3 tips to help your website traffic conversions

3 tips to help your website traffic conversions

A website should be the solid foundation of your digital marketing efforts. With that foundation, you should be turning website traffic into leads that you can track or your website’s conversions. No matter how many social media accounts you have or how often you update them, you hear time and time again from consumer advocates to check out companies’ websites before committing. Your website should be a place where your visitors come to and feel comfortable and want to connect with you. There are some things you can do to your website to help convert that traffic into leads. Let’s look at three of them.

Staying on Message

First, tell readers in no more than 10 words, “What we do.” Below, quickly and concisely define, “How we do it.” After that, make sure all your website copy supports this statement in one way or another. To make my point clear: can we design your postcard, yes. Will you find that on our homepage, or 90% of our copy (website’s text), no. Why, because just because we can does not mean that is the focus of our business. The focus of our business is to help your business grow using your website and digital marketing as a means to that growth. We want to stay on the message that is the focal point of what we do.

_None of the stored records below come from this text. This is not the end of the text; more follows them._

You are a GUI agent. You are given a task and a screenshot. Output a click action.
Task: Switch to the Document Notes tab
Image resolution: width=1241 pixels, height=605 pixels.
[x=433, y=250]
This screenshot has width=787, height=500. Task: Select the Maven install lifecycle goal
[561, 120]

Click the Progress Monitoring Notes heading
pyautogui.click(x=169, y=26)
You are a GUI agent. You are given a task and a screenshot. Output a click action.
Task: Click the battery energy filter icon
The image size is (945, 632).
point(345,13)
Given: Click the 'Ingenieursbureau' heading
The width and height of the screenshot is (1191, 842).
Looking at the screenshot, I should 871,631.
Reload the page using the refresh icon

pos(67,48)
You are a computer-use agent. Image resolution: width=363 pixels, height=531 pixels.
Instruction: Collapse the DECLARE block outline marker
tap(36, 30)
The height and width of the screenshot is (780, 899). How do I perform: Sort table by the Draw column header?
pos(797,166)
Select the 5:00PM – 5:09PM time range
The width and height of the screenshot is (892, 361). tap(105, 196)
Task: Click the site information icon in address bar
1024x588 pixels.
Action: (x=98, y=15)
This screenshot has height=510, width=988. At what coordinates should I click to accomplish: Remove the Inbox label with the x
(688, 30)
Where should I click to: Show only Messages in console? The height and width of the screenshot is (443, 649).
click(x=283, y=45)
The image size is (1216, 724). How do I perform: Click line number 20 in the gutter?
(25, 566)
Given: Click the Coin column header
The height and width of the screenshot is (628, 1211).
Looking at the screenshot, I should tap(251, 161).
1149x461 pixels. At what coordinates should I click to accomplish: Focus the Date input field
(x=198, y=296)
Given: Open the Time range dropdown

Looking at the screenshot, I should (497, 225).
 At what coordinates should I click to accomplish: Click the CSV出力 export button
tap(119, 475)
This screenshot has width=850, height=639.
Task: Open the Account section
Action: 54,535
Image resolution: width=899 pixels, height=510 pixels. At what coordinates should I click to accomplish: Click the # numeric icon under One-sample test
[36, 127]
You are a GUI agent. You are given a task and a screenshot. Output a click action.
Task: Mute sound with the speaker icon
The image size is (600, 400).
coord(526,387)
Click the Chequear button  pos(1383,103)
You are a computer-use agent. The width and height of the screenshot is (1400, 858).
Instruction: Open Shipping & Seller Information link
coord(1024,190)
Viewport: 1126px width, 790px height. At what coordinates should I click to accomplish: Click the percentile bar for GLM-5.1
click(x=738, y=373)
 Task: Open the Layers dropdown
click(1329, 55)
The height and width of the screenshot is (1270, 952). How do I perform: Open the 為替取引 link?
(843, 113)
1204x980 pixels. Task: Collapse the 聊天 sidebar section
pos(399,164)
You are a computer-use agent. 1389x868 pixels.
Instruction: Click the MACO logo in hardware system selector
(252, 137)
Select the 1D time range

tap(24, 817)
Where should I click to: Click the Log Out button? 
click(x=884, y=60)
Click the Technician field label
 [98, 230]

Make the Most Important Things Easy to Find

What we call at Hughbanks Design your money pages, things like your contact page, your product or service pages, or any other pages of primary importance in generating income (or leads) for your business, need to be super easy to find. This is where things like navigation and call to action buttons come into play. If you have a service page buried deep within the third tier of your top navigation, and no other way to it, it’s a pretty safe bet that you will have very little viability to that page.

Design Matters

A website that is just “nice” won’t really cut it when it comes to converting visitors to leads and sales. Not only does your copy have to stay on message, but your website’s design matters as well. You need to build a “What we do” message with images, videos, and context, and to visually communicate consistency and reliability. Yet your design needs to go further, in what has been coined as conversion-focused design. Always keep in mind you are trying to get your visitor to a specific goal (or goals) on your website. Those goals depend on what you are trying to achieve with your website. Some examples could be

  • Getting visitors to sign up to your email list (blogs, businesses, etc.)
  • Luring visitors to sign up for a free trial (SAAS – online tools, memberships, etc.)
  • Free Consolations or Evaluations

By using call to action text and design (forms, buttons, headlines, extra) you can give your site the push it needs to convert visitors to leads and sales.

The biggest thing to remember, the “rope” that ties all this together, is remembering that your website needs a goal. That goal needs to be more than just “tell the world about us.” Once you have that goal established, the rest of this will be much easier to follow.